Cultural fit’s a key consideration in recruitment | theHRDIRECTOR




More than two-thirds (67 percent) of employers say a candidate’s cultural fit is ‘very important’ when looking for new staff, according to research released from totaljobs. Comment Matthew Harradine, Director – totaljobs

In a recent study, totaljobs talked to over 100 employers and found that only 1 percent said cultural fit was not important in the hiring process. This is compared to almost 1 in 5 employers who say they wouldn’t hire a candidate if they were not the right cultural fit for their organisation.

When it comes to their culture, there is agreement amongst employers, with 78 percent describing their culture as friendly. This is significantly higher than 47 percent which describe it as professional.

Matthew Harradine, director at totaljobs, comments: “With new, innovative and collaborative ways of working, company culture is becoming increasingly important at all stages of the recruitment process. Having an attractive company culture can help to attract and retain staff, and our recent report shows a clear link between a strong company culture and happy, more efficient employees.

Much like reputation, company culture takes a long time to build but can be broken in an instant. It’s important, therefore, to not rock the boat with new hires – they must fit in with the company culture you’ve created.”

The study also revealed just how important company culture is to retaining employees, as well as hiring them in the first place. Over three-quarters (76 percent) of employers said cultural fit helps to improve staff retention, while 70 percent said it improves job satisfaction. 64 percent said it makes work a more fun place to be for everyone, while 60 percent said it even increases productivity and it makes employees more committed.

Darren Norfolk, Managing Director at Rackspace UK said, “Our ‘Rackers’ spend most of their day in the office, so making sure that they are satisfied and motivated to deliver our Fanatical Support to customers is something we are all committed to, right from our senior leaders down. Creating a pleasant office environment is vital to entice staff, retain them and provide them with the tools and space they need to do their jobs successfully.”

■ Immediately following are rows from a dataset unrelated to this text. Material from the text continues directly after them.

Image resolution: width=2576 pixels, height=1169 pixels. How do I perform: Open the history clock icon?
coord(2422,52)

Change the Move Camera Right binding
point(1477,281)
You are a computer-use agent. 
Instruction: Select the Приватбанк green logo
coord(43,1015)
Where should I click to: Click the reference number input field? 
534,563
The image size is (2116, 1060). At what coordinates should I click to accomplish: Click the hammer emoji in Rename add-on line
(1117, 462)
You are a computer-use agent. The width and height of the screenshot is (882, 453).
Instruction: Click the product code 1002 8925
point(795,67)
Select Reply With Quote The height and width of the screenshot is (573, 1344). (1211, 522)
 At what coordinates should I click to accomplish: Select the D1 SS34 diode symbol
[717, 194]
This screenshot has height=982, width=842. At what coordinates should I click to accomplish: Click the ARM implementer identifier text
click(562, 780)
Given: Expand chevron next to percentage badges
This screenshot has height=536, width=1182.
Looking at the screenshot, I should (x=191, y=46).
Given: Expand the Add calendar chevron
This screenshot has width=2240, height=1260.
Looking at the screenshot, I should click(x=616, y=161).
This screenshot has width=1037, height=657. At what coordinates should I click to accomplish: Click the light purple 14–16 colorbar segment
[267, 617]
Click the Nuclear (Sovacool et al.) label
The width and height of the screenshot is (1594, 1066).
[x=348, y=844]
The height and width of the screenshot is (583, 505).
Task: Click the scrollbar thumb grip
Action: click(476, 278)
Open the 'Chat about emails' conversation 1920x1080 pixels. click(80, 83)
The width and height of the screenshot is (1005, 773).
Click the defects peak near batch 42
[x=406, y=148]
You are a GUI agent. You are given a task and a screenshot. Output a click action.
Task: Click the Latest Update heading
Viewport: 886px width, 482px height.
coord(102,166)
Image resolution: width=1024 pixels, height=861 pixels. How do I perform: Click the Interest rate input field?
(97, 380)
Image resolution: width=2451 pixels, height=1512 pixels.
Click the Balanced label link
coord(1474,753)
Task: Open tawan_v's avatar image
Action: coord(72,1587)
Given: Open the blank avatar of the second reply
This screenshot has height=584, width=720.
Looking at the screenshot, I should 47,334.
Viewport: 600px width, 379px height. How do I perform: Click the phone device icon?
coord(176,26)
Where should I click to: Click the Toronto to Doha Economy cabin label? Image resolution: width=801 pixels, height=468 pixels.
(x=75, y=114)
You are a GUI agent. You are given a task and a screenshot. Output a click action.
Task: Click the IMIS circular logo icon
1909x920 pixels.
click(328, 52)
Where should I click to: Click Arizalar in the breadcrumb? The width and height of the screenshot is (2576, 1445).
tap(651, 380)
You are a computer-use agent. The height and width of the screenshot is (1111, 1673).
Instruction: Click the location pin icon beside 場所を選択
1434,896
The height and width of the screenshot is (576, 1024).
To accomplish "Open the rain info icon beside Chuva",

Paul Steadman, Head of HR at Purina Petcare said: “We want to attract and retain the best talent to the business and enable our people to benefit from our culture to experience the enjoyment and enhanced work/life blend that we believe pets at work brings. It has also encouraged interaction and socialisation between colleagues who may not otherwise have crossed paths.” In order to improve company culture, employers have offered their top tips, which include: Encouraging a positive team atmosphere (76 percent); Recognising and rewarding great work (57 percent); Encouraging strong relationships (54 percent); Improving communication (51 percent);Acting as a role model to employees (50 percent).